◆ **Required work**:
Send back every record exactly.

(Dataset excerpts)

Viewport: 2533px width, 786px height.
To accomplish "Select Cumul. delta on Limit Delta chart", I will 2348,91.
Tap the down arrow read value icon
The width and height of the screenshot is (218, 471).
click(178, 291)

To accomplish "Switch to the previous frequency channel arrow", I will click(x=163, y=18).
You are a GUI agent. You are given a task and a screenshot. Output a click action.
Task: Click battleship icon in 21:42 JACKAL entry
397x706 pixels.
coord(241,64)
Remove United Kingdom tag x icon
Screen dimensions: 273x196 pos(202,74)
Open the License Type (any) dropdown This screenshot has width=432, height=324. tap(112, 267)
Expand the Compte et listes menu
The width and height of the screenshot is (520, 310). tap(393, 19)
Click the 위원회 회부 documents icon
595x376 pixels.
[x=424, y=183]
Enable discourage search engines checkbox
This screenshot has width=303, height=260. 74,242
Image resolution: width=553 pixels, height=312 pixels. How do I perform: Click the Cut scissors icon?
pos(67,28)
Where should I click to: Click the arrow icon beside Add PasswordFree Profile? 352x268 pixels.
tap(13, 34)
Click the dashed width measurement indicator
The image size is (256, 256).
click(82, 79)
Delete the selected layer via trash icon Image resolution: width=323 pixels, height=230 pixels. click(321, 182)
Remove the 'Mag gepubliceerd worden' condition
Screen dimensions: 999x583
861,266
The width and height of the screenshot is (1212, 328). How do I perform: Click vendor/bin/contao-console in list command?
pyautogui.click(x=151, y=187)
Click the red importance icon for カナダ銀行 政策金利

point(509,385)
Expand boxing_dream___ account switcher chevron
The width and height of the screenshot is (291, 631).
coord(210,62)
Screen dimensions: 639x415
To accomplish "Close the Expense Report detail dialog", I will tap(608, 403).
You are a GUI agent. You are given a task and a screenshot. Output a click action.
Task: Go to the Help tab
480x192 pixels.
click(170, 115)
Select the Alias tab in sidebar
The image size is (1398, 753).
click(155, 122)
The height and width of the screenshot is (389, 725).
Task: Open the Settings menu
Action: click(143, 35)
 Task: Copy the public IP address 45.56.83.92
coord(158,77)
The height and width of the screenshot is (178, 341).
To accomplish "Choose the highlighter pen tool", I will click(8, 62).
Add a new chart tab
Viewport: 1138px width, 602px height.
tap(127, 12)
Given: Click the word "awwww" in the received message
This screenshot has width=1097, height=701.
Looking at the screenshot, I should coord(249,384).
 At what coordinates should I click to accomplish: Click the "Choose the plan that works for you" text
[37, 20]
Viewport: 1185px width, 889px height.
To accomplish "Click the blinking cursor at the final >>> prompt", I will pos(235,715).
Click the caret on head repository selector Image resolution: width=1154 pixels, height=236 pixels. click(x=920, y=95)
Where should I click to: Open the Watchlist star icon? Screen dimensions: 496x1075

◆ **Solved exercise**:
Viewport: 2533px width, 786px height.
To accomplish "Select Cumul. delta on Limit Delta chart", I will 2348,91.
Tap the down arrow read value icon
The width and height of the screenshot is (218, 471).
click(178, 291)

To accomplish "Switch to the previous frequency channel arrow", I will click(x=163, y=18).
You are a GUI agent. You are given a task and a screenshot. Output a click action.
Task: Click battleship icon in 21:42 JACKAL entry
397x706 pixels.
coord(241,64)
Remove United Kingdom tag x icon
Screen dimensions: 273x196 pos(202,74)
Open the License Type (any) dropdown This screenshot has width=432, height=324. tap(112, 267)
Expand the Compte et listes menu
The width and height of the screenshot is (520, 310). tap(393, 19)
Click the 위원회 회부 documents icon
595x376 pixels.
[x=424, y=183]
Enable discourage search engines checkbox
This screenshot has width=303, height=260. 74,242
Image resolution: width=553 pixels, height=312 pixels. How do I perform: Click the Cut scissors icon?
pos(67,28)
Where should I click to: Click the arrow icon beside Add PasswordFree Profile? 352x268 pixels.
tap(13, 34)
Click the dashed width measurement indicator
The image size is (256, 256).
click(82, 79)
Delete the selected layer via trash icon Image resolution: width=323 pixels, height=230 pixels. click(321, 182)
Remove the 'Mag gepubliceerd worden' condition
Screen dimensions: 999x583
861,266
The width and height of the screenshot is (1212, 328). How do I perform: Click vendor/bin/contao-console in list command?
pyautogui.click(x=151, y=187)
Click the red importance icon for カナダ銀行 政策金利

point(509,385)
Expand boxing_dream___ account switcher chevron
The width and height of the screenshot is (291, 631).
coord(210,62)
Screen dimensions: 639x415
To accomplish "Close the Expense Report detail dialog", I will tap(608, 403).
You are a GUI agent. You are given a task and a screenshot. Output a click action.
Task: Go to the Help tab
480x192 pixels.
click(170, 115)
Select the Alias tab in sidebar
The image size is (1398, 753).
click(155, 122)
The height and width of the screenshot is (389, 725).
Task: Open the Settings menu
Action: click(143, 35)
 Task: Copy the public IP address 45.56.83.92
coord(158,77)
The height and width of the screenshot is (178, 341).
To accomplish "Choose the highlighter pen tool", I will click(8, 62).
Add a new chart tab
Viewport: 1138px width, 602px height.
tap(127, 12)
Given: Click the word "awwww" in the received message
This screenshot has width=1097, height=701.
Looking at the screenshot, I should coord(249,384).
 At what coordinates should I click to accomplish: Click the "Choose the plan that works for you" text
[37, 20]
Viewport: 1185px width, 889px height.
To accomplish "Click the blinking cursor at the final >>> prompt", I will pos(235,715).
Click the caret on head repository selector Image resolution: width=1154 pixels, height=236 pixels. click(x=920, y=95)
Where should I click to: Open the Watchlist star icon? Screen dimensions: 496x1075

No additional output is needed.